Road accidents are one of the main causes of death in the world. Besides speeding, drivers using mobile phones are about four times more likely to be involved in a crash than drivers not using mobile phones, according to the World Health Organization (WHO).
It is estimated that more than 1.35 million people die on the world’s roads and millions more are seriously injured every year.
Last year, an official from the General Directorate of Traffic, in a webinar, said that about 80-90% of traffic accidents are caused by mobile phones while driving, especially on highways.
Qatar has adopted significant measures with excellent road networks, speed cameras and well-defined repercussions for violations – even the country’s death rate from road accidents per 100,000 population is the lowest compared to the rest of the world. However, good driving ethics remain an important issue for the authorities.
In an interview with The peninsulaDr Mohammed Y Al Qaradawi, director of QTTSC, said most drivers are also guilty of focusing on navigation maps apart from texting and calling.
“The other most common mobile phone activities are using other apps (such as for navigation) and texting while driving,” Dr Al Qaradawi said. “Male drivers were also found to use their mobile phones more frequently than women, especially for calling, browsing and watching videos, with the exception of other applications (mainly navigation) where women were users. more common than men,” he added.
He pointed out that the survey revealed that around 90% of respondents believe that using a mobile phone while driving increases their risk of a car accident and distracts attention from the road. However, slightly fewer (75%) consider the practice to be generally dangerous.

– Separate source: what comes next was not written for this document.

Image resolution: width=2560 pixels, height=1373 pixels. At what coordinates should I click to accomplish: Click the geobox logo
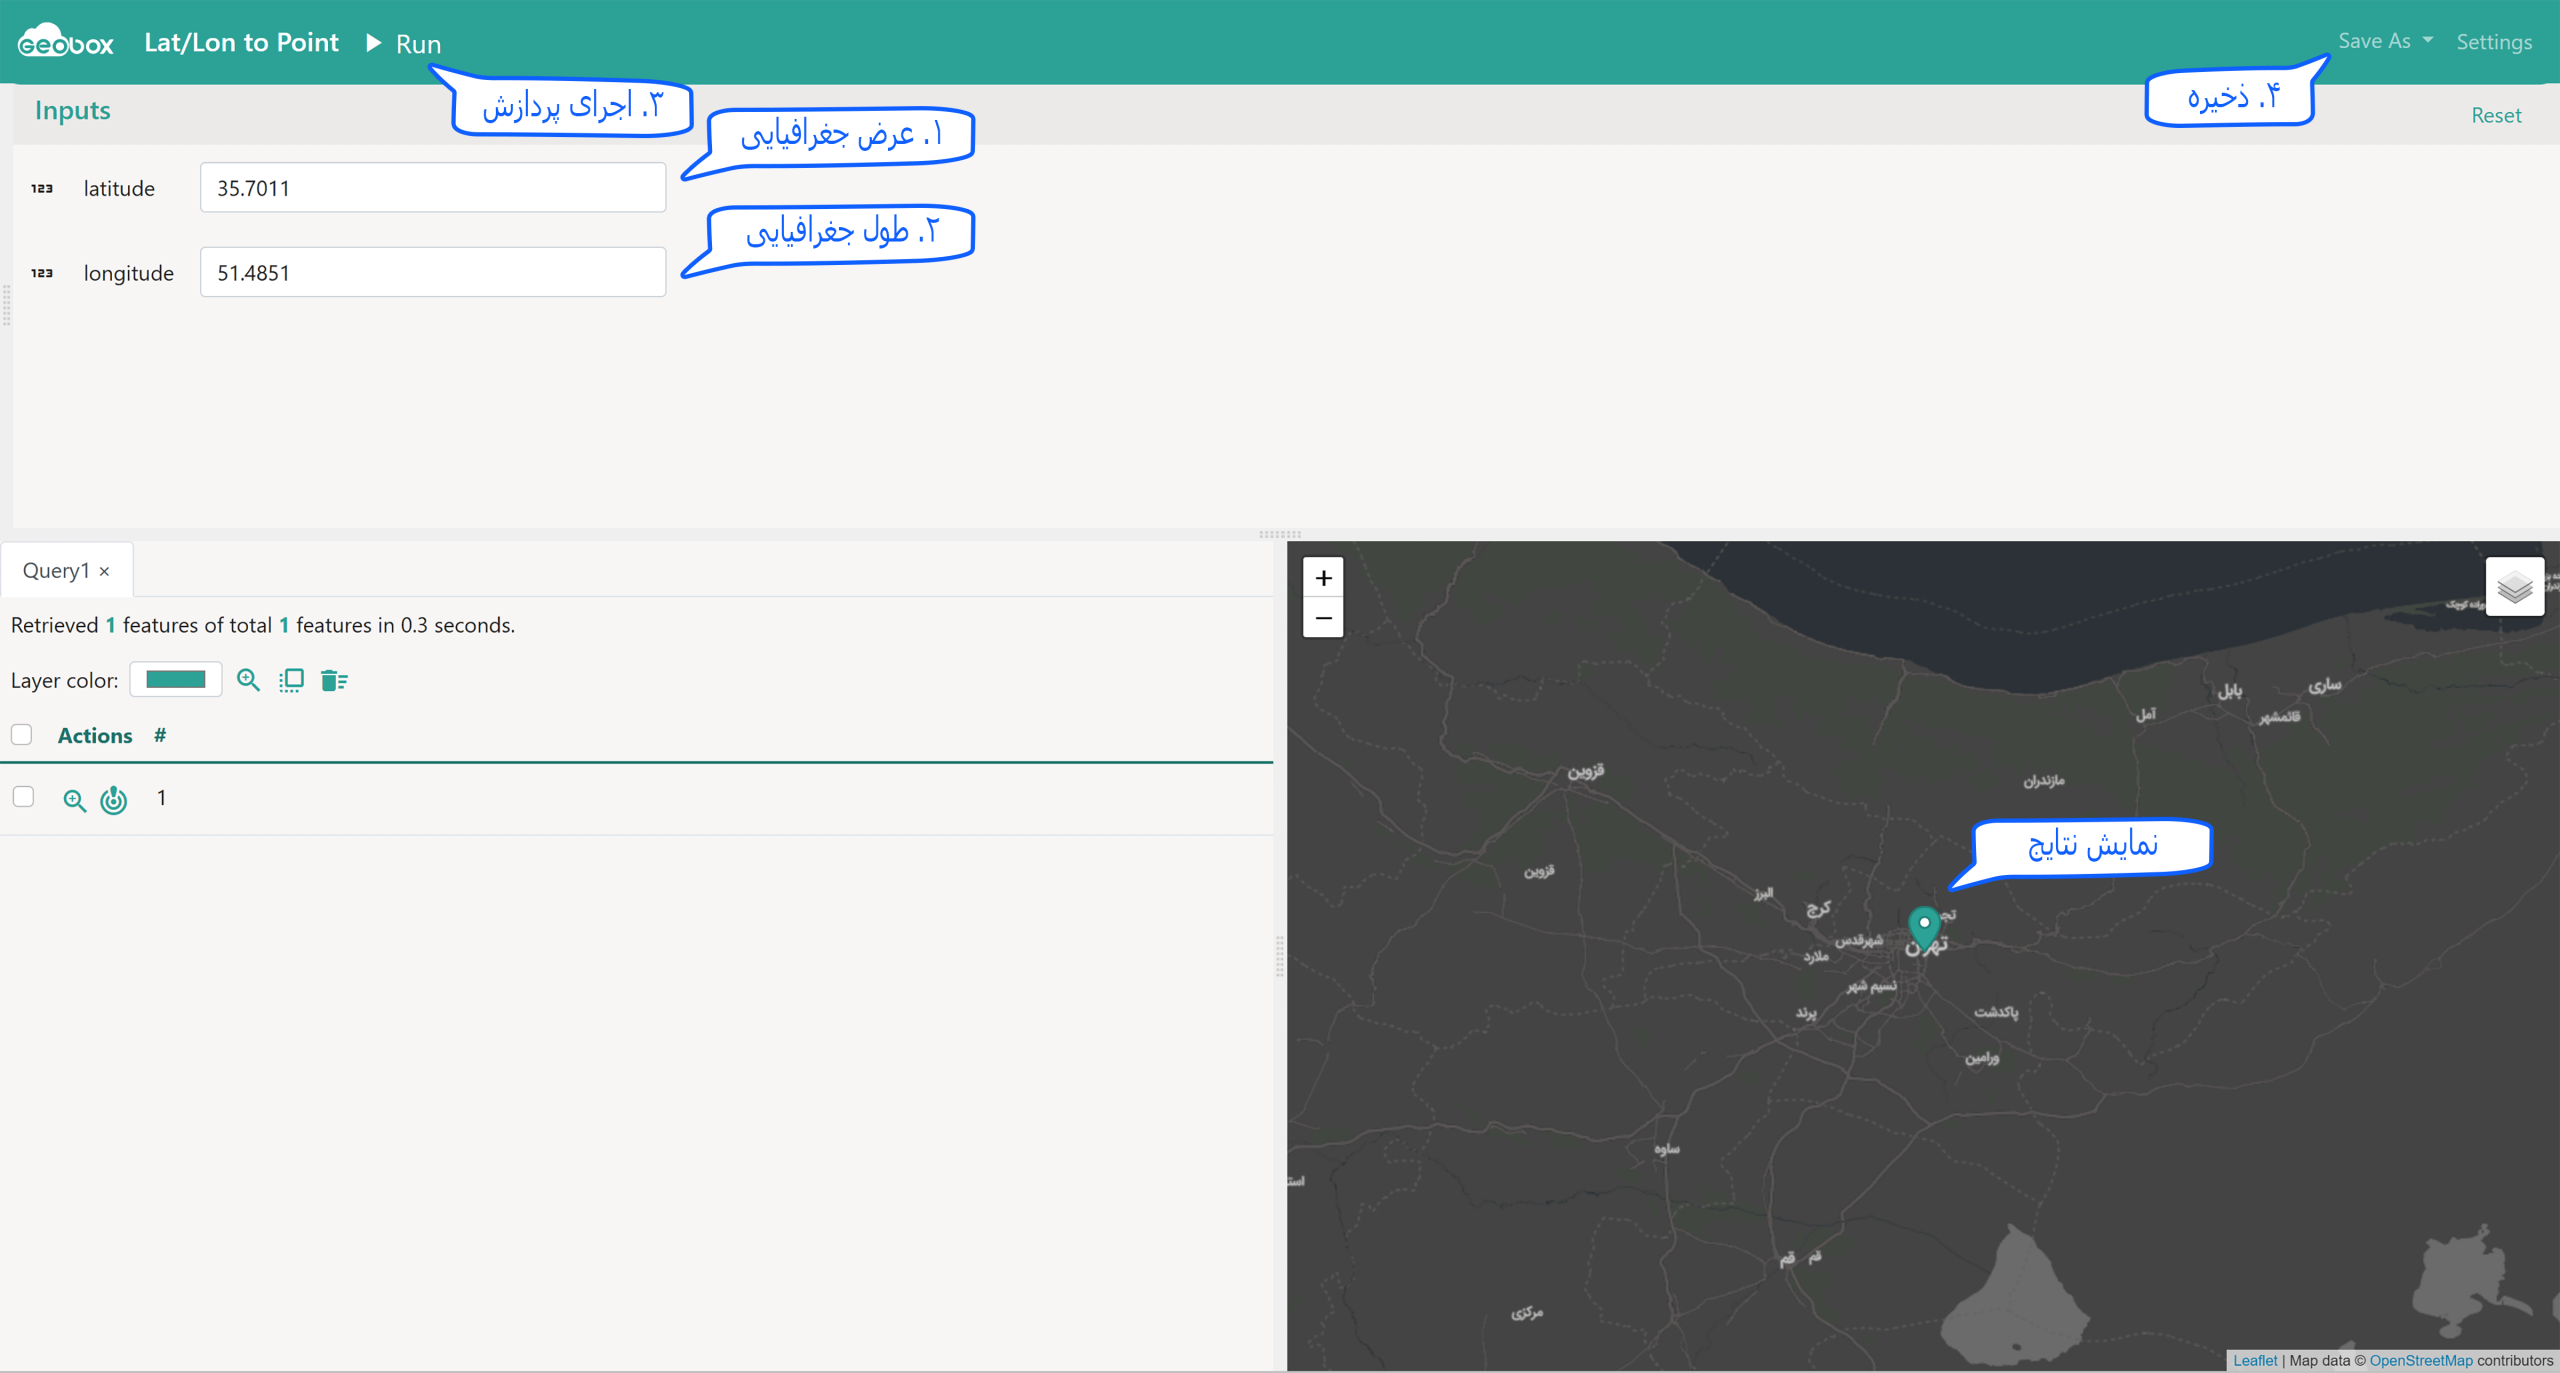[x=66, y=42]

“It shows that some underestimate the dangerous consequences of a car accident due to mobile phone use while driving. Asked about the current sanction for mobile phone use while driving, only 40% said they were aware of it , while 28% did not know.
“Once respondents were told about the QR500 penalty, only 23% thought it was severe, and the rest thought the fine was moderate to low. Additionally, more than half of the respondents thought they were unlikely to be apprehended and fined if they used a mobile phone while driving,” Dr Al Qaradawi revealed.
The QTTSC survey also revealed that respondents believe that mass media/social media outreach (76%), increased fines for repeat convictions (60%), and increased camera and police (57%) are the top three interventions that would most likely be effective in limiting mobile phone use while driving.
“QTTSC is currently conducting another study, funded by the Qatar National Research Fund, to track mobile phone use while driving using a mobile app,” Dr. Al Qaradawi added.